Commentary 13 (to C11, Wood and Muller)

( EXPERIENCE AND SENSE )
by Peter Mutnick
7 December 2003, posted 14 December 2003

<1>
[Quote from Wood :]

(See your comment to Mutnick who says you cannot say where experience is, and then rather than say it is no-where you imply it is now-here.)

<2>
[Peter Mutnick]

This is a nice word-trick, with possibly profound implications, but don't get too hung up on the question "where" is experience. What I mean to say is simply does this fundamental "experience" really exist, and if so in what way, or how, does it exist? I am raising the existential question in reference to Muller's primordial empiricism, and I don't think he has answered it. What is real, or what really exists? These are the questions physicists are, or should be, concerned with, quantum theory notwithstanding.

<3>
The mere step of pragmaticism is also insufficient, in and of itself. One must ultimately embrace some form of mysticism to anchor primordial empiricism in objective reality. That is my point. Then and only then do you begin to get a transcendental definition of experience, from which standpoint you can define it and talk about its relation to apeiron, peras, etc.

<4>
Muller has rejected this approach, based on my reworking of an outline by William Ernest Hocking, who was a philosophy professor at Harvard contemporaneous with Alfred North Whitehead, but I believe it is the only way to make sense of his premise. In an age of nonsense, few even desire to make sense, and of course what makes sense to one does not often make sense to all, but nonetheless I think it is good to try to make sense of things rather than leave them dangling in an existential void, as Muller seems to do.
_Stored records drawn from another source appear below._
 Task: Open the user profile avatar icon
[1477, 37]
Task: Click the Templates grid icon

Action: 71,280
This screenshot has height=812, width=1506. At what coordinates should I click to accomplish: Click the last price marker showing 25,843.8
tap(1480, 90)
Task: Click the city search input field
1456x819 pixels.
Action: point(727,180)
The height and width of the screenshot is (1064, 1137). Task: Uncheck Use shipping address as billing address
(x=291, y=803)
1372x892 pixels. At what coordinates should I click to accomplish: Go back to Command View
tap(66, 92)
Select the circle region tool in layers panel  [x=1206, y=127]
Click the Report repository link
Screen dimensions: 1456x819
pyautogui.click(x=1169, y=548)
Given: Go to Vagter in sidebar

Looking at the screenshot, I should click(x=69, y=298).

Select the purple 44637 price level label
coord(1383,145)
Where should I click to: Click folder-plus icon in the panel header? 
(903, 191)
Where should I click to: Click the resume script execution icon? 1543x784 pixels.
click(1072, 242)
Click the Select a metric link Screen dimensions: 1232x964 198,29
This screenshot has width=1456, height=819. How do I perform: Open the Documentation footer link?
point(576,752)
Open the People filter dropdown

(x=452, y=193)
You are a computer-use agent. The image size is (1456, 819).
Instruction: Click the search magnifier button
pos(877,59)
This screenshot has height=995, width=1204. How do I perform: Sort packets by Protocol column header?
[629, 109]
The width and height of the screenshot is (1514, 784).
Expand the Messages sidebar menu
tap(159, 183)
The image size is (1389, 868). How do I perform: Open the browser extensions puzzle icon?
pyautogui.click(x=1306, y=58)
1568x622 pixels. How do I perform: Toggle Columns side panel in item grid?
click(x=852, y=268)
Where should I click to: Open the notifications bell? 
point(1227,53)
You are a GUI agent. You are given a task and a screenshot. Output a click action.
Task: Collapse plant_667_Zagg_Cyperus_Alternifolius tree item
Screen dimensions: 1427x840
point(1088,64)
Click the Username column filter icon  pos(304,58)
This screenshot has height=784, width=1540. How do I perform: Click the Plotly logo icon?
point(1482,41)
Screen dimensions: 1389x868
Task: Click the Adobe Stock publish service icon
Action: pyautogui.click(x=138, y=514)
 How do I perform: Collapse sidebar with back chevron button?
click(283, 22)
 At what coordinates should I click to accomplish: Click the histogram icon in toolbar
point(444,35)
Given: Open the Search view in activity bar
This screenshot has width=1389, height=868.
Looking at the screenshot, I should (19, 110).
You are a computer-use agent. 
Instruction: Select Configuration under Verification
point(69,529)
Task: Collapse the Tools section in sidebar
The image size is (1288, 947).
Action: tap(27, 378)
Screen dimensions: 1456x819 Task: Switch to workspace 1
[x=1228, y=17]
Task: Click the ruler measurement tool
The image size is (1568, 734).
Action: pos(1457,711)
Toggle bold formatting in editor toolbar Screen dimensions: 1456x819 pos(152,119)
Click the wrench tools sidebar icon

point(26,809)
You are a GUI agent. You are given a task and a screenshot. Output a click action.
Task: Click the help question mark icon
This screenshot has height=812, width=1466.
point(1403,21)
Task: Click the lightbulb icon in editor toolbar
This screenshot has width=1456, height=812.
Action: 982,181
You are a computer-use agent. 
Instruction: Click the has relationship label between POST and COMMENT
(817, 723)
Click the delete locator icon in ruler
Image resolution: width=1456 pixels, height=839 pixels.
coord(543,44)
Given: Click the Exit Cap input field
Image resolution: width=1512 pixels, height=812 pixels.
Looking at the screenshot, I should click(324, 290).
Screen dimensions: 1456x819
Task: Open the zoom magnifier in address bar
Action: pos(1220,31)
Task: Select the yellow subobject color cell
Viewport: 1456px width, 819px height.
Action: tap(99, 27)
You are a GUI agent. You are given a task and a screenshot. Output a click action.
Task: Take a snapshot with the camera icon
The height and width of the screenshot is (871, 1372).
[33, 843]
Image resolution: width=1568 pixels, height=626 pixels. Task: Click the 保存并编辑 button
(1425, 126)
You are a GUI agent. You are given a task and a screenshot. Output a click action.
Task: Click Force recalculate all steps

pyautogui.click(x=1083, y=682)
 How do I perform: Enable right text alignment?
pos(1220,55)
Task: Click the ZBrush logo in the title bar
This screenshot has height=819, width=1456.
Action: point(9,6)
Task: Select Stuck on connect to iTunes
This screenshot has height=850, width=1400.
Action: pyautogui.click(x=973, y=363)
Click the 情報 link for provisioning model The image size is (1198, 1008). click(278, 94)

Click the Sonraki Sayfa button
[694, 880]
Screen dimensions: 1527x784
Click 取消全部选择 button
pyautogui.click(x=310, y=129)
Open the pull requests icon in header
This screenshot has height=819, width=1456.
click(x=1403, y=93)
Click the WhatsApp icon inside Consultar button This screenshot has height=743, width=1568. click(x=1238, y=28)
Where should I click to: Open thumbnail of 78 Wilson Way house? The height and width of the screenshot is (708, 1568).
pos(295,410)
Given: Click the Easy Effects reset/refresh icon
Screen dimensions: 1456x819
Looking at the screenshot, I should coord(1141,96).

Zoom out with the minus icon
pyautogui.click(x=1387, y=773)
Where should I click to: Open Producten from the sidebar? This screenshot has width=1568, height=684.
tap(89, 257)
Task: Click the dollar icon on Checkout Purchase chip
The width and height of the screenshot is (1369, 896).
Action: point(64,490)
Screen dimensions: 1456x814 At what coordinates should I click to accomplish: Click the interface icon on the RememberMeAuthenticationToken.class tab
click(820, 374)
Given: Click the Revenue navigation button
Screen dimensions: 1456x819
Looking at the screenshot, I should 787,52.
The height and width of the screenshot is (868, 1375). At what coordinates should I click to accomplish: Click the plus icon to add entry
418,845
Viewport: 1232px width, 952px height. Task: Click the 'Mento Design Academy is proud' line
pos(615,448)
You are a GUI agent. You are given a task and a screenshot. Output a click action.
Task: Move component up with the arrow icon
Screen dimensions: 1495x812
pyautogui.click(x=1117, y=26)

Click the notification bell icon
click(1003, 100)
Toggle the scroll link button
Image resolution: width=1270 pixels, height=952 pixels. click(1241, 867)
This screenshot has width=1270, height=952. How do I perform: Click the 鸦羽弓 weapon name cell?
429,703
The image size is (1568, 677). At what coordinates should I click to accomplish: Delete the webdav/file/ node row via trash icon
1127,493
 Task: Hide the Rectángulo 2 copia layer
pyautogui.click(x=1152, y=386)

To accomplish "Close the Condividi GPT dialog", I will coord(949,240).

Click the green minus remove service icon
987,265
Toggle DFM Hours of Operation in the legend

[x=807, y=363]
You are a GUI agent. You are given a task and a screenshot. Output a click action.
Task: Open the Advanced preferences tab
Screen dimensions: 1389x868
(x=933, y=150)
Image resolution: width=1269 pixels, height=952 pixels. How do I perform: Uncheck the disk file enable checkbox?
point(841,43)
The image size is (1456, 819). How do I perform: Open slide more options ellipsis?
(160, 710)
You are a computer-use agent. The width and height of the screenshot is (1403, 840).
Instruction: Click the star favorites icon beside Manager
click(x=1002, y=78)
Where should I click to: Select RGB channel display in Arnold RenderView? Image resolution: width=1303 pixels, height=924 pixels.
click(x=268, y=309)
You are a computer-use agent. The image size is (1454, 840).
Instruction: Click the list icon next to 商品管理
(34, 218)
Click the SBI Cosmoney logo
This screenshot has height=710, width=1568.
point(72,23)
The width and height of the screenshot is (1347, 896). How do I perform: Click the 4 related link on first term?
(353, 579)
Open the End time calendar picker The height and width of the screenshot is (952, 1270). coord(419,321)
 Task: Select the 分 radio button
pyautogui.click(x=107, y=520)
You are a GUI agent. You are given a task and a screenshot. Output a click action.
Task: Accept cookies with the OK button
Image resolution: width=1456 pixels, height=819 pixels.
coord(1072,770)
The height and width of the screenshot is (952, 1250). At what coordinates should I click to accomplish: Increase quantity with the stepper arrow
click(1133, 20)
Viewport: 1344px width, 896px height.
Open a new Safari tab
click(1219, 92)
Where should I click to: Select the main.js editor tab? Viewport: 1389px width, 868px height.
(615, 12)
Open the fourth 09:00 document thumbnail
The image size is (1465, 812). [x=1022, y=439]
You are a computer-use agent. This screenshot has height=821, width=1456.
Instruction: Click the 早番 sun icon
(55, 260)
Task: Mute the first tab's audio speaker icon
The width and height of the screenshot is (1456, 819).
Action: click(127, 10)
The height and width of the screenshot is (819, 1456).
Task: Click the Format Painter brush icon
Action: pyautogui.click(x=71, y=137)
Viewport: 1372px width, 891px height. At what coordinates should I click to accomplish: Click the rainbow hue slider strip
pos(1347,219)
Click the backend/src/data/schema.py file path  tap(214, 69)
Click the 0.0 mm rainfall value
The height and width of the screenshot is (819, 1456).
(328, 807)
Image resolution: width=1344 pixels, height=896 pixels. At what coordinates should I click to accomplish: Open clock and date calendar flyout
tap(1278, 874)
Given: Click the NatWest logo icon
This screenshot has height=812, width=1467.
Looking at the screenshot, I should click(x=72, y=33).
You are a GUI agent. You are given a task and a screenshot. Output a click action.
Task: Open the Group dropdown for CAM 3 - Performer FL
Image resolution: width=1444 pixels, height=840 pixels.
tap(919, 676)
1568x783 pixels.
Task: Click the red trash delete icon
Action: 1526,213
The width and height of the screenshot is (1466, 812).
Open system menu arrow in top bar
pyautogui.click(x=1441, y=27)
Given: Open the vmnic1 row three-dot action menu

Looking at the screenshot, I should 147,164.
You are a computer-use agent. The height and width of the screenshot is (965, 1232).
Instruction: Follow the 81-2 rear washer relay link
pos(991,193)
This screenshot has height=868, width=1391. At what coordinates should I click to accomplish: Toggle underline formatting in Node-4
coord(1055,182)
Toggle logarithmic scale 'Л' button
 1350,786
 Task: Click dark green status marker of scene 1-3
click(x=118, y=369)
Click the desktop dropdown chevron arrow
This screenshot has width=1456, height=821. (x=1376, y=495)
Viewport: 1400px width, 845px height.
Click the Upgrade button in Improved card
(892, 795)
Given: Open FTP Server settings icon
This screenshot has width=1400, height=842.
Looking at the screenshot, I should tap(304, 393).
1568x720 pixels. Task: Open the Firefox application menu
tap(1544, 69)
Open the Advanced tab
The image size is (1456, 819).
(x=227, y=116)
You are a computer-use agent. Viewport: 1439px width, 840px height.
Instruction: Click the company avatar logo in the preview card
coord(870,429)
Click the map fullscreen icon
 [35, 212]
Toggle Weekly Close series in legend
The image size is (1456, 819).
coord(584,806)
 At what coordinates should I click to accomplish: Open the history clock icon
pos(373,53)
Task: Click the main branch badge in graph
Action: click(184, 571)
--------------------------------------------

Peter Mutnick

e-mail <saint7peter@hotmail.com>

--------------------------------------------

<5>
REPLY

Some people (not me) say they can completely void their mind of contents, so that for them the "fundamental experience" may "exist". But that, I would say, is not the main question. It is that no mind-and-nature structures would be there without the subjects' activity, whether human or animal.

<6>
What really exists is a decision (automatic or deliberate) of the subjects, individually and/or collectively; it results from investment of trust in created intra-experiential structures. This may but does not have to pre-suppose a mind-independent existence (MIR), which can never be proven in ways which convince everybody, but may be perceived to have auxiliary strength. How do you see your Saint-Peter connection, is he inside of you or outside ? How does fundamentalism (defined as belief in absolute validity of posited structures) work ? Some Islamic clergy have strong opinions on that.

<7>
Mysticism and similar experiences can be of help for overall world-views. Actually something like that is needed for them. This is so because all mental mind-and-nature structures arise within experience, and thus experience always is (or can be) encompassing, as among others Jaspers emphasized in his later work ("Das Umgreifende das wir sind oder sein können"; Von der Wahrheit, 2.Kapitel, p.53). From this follows that mental structures cannot in turn encompass all of experience (i.e., theories of everything are self-contradictory unless they have such a component).

<8>
On the other hand, mysticism cannot take the place of instrumental and analytical thinking; if one tries to do that, everything gets fuzzy and arbitrary. Pragmatism can mean trying out mental structures, with feed-back during use, to see how well they work. It does not require an assumption of nature-MIR ("objective reality") to do that. Whether you feel that there is an existential void without such MIR-input is up to you. The question is, in a nutshell, whether you (individually and/or collectively) want to make sense, or in contrast expect sense to be delivered to you, in pre-fabricated form, from outside.